Ich eröffne den Reigen mit dem OLG Braunschweig, Beschl. v. 14.12.2021 – 1 Ss 55/21 – zum Besitzwillen in Zusammenhnag mit § 29 Abs. 1 Nr. 3 BtMG. Nach den Feststellungen des LG, das den Angeklagaten wegen unerlaubten Besitzes von Betäubungsmitteln zu einer Geldstrafe verurteilt hat, hat der Angeklagte habe am 29.05.2019 in seiner Wohnung in Braunschweig einen Folienbeutel mit 0,14 g betäubungsmittelhaltigem Substanzgemisch verwahrt. Das Gemisch habe die Substanzen Heroinbase, Paracetamol, Coffein und Ascorbinsäure enthalten. Heroinbase und Ascorbinsäure seien in Spuren nachgewiesen worden. Der Angeklagte habe nicht über die erforderliche schriftliche Erlaubnis der Verwaltungsbehörde zum Erwerb des Rauschgifts Heroin verfügt, was ihm auch bewusst gewesen sei. Das Heroin habe zum Eigenkonsum des Angeklagten gedient. Es habe sich um schlechte Straßenqualität gehandelt.

„Die zulässige Revision hat in der Sache Erfolg. Das angefochtene Urteil kann keinen Bestand haben. Die Verurteilung wegen unerlaubten Besitzes von Betäubungsmitteln (Heroin) hält revisionsrechtlicher Überprüfung nicht stand.

Besitzen im Sinne von § 29 Abs. 1 Nr. 3 BtMG setzt ein bewusstes tatsächliches Innehaben, ein tatsächliches Herrschaftsverhältnis sowie Besitzwillen und Besitzbewusstsein voraus (BGH, Beschluss vom 18. August 2020,1 StR 247/20, juris, Rn. 6; Beschluss vom 10. Juni 2010, 2 StR 246/10, juris, Rn. 3; Beschluss vom 2. Dezember 1992, 5 StR 592/92, juris, Rn. 6).

Den Urteilsfeststellungen mag in ihrer Gesamtheit (UA S. 4: Abstellen auf den 29. Mai 2019 als Tatzeitpunkt; UA S. 4: das Heroin diente zum Eigenkonsum; UA S. 5: er [der Angeklagte] wusste, dass sich in dem Folienbeutel Heroin befand; UA S. 5: der Angeklagte befand sich zum Tatzeitpunkt seit mindestens einem Jahr in einem Subsititutionsprogramm) (noch) die Feststellung der Kammer entnommen werden, dass der Angeklagte am 29. Mai 2019 Besitzwillen und Besitzbewusstsein bezüglich des Substanzgemischs gehabt hat.

• [Auflistung]:
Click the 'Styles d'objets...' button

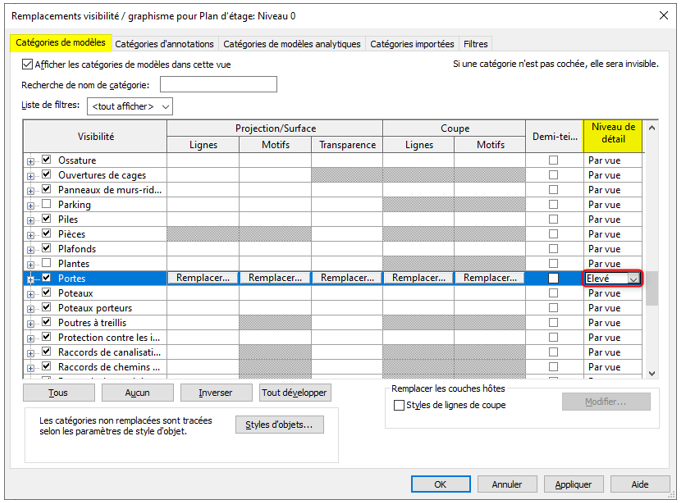[x=280, y=425]
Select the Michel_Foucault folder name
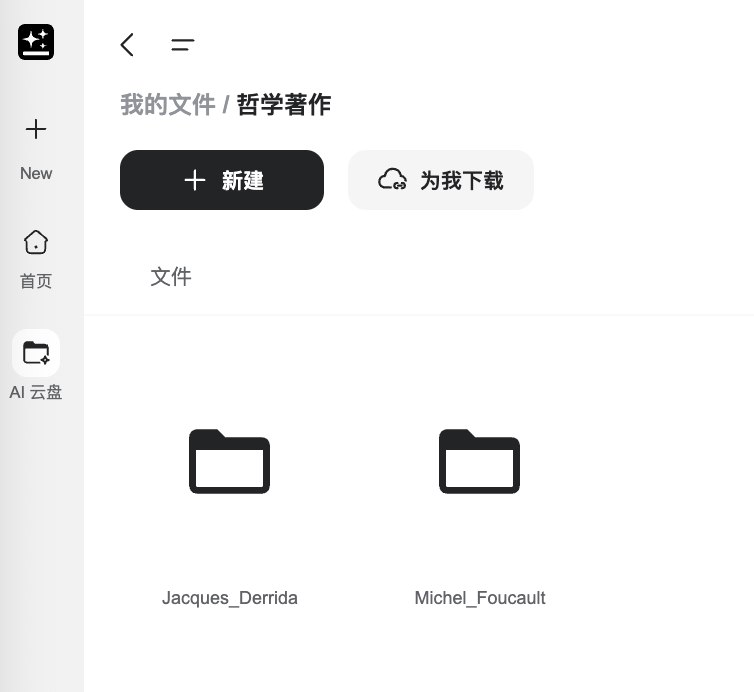Image resolution: width=754 pixels, height=692 pixels. pyautogui.click(x=479, y=598)

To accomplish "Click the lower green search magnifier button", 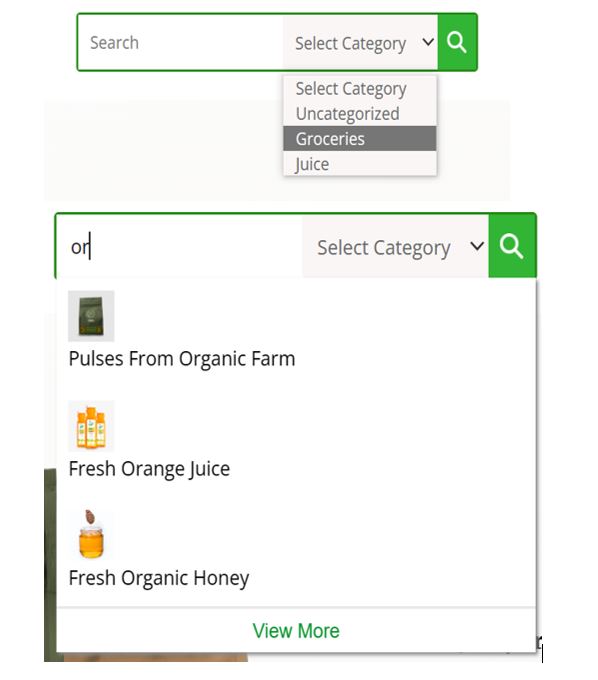I will point(512,246).
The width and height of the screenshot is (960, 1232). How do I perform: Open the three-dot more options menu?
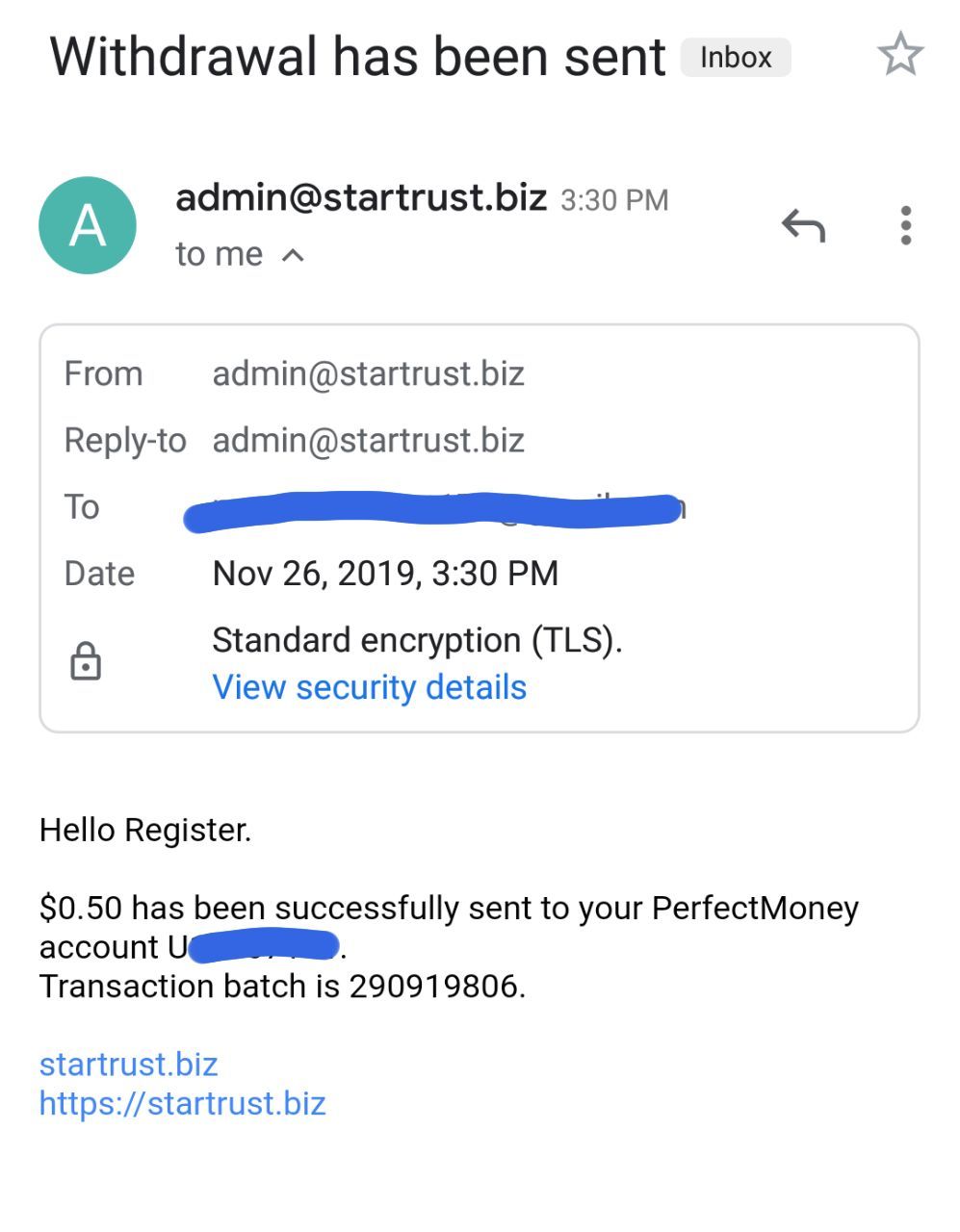point(905,225)
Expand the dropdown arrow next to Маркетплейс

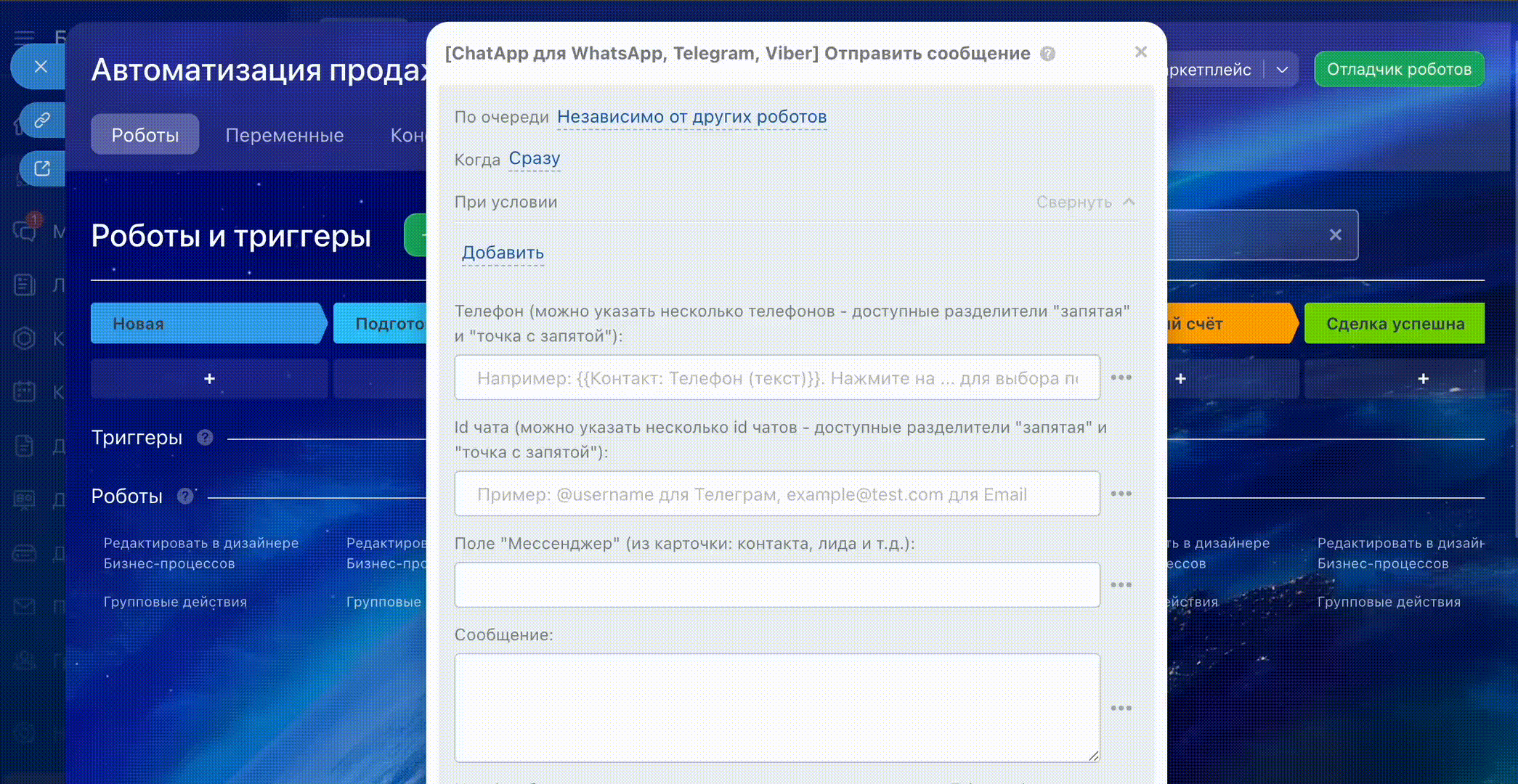click(x=1282, y=70)
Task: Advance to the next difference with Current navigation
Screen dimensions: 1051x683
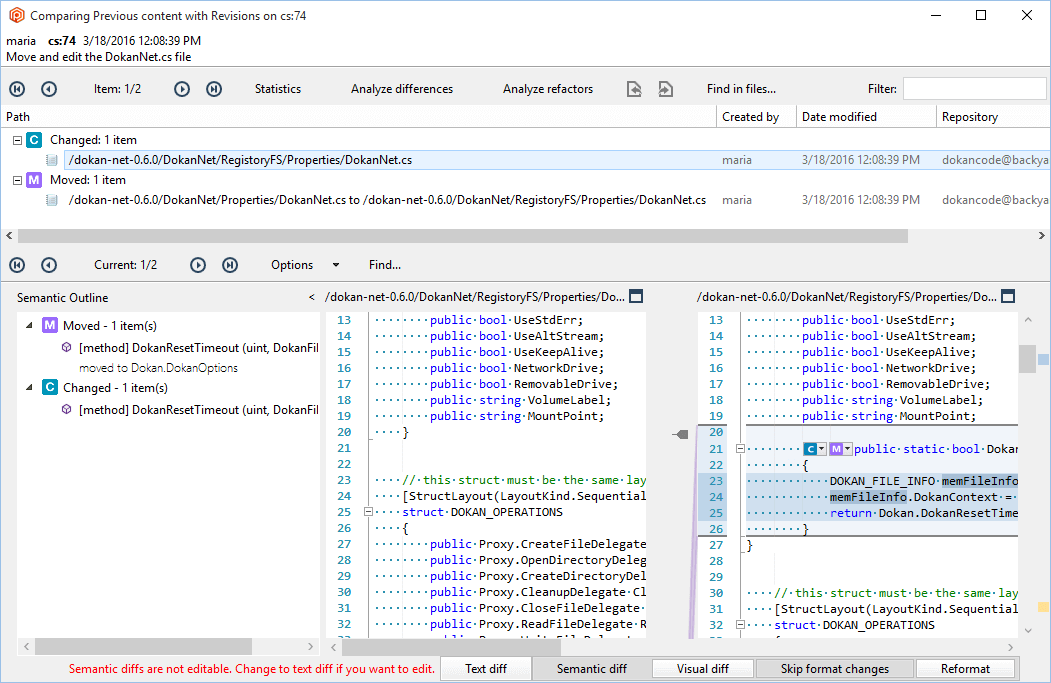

• [Aufgaben]:
1. Was bewahrte der Angeklagte laut dem Textauszug am 29.05.2019 in seiner Wohnung in Braunschweig auf?
2. Schreibe in den Zeilen das Stück von der Zeile mit „The width and“ bis zum Ende der Zeilen neu und ersetze darin „dropdown arrow“ durch „drop-down arrow“. Lass die Bilder dabei weg.
Der Textauszug und die Zeilen sind voneinander unabhängiges Material.

• [Lösungen]:
1. Einen Folienbeutel mit 0,14 g betäubungsmittelhaltigem Substanzgemisch.

2.
The width and height of the screenshot is (960, 1232). How do I perform: Open the three-dot more options menu?
point(905,225)
Expand the drop-down arrow next to Маркетплейс

click(x=1282, y=70)
Task: Advance to the next difference with Current navigation
Screen dimensions: 1051x683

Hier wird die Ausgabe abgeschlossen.